— FRAGMENT DOKUMENTU —
"""

Uważam, że biedne gminy powinny być dotowane przez te bogate. Powinien
być uruchomiony mechanizm wyrównawczy. Żadna wielka instytucja nie
jest w stanie oszacować potrzeb wszystkich potrzebujących pomocy.
Mogą jedynie zrobić to ludzie, którzy mieszkają na miejscu i wiedzą,
gdzie bieda piszczy i gdzie dzieci chodzą głodne.
Nie apelowałbym do sąsiedzkich odruchów miłosierdzia,
tylko do władz gminy i do państwa, by tak konstruowali budżety gmin,
żeby dysponowały odpowiednimi środkami na rzecz potrzebujacych. Uważam,
że powinny powstać komisje z udziałem księży, którzy znają swoich
parafian i mogą wskazać, komu pomoc jest najpotrzebniejsza.

"""

— DOSTARCZONE DANE —

"""

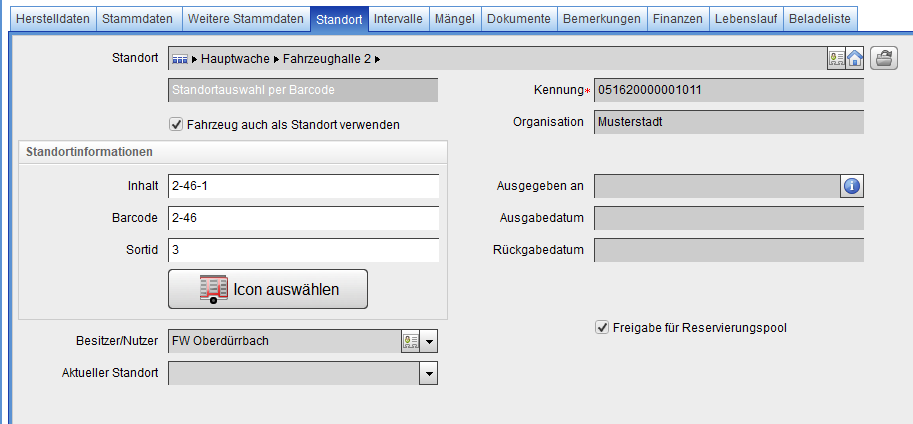Toggle 'Fahrzeug auch als Standort verwenden' checkbox

pyautogui.click(x=178, y=125)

"""

— POLECENIA DO WYKONANIA —
A. Streść w dwóch zdaniach fragment o wspieraniu biednych gmin.
B. Odpowiedz na podstawie fragmentu o wspieraniu biednych gmin:
(i) Przez kogo powinny być dotowane biedne gminy?
(ii) Do kogo należy apelować zamiast do sąsiedzkich odruchów miłosierdzia?
(iii) Z czyim udziałem powinny powstać komisje?
C. Przepisz wiernie tę część fragmentu o wspieraniu biednych gmin, która leży między słowami „Mogą jedynie zrobić” a „pomoc jest najpotrzebniejsza.”, łącznie z nimi.

— ODPOWIEDZI PO KOLEI —
A. Biedne gminy powinny być dotowane przez bogate w ramach mechanizmu wyrównawczego, a potrzeby potrzebujących potrafią oszacować jedynie ludzie mieszkający na miejscu, nie żadna wielka instytucja. Zamiast do sąsiedzkich odruchów miłosierdzia należy apelować do władz gminy i państwa o takie konstruowanie budżetów gmin, by dysponowały środkami na rzecz potrzebujących, oraz powołać komisje z udziałem księży, którzy mogą wskazać, komu pomoc jest najpotrzebniejsza.

B.
(i) Przez bogate gminy.
(ii) Do władz gminy i do państwa.
(iii) Z udziałem księży.

C.
Mogą jedynie zrobić to ludzie, którzy mieszkają na miejscu i wiedzą,
gdzie bieda piszczy i gdzie dzieci chodzą głodne.
Nie apelowałbym do sąsiedzkich odruchów miłosierdzia,
tylko do władz gminy i do państwa, by tak konstruowali budżety gmin,
żeby dysponowały odpowiednimi środkami na rzecz potrzebujacych. Uważam,
że powinny powstać komisje z udziałem księży, którzy znają swoich
parafian i mogą wskazać, komu pomoc jest najpotrzebniejsza.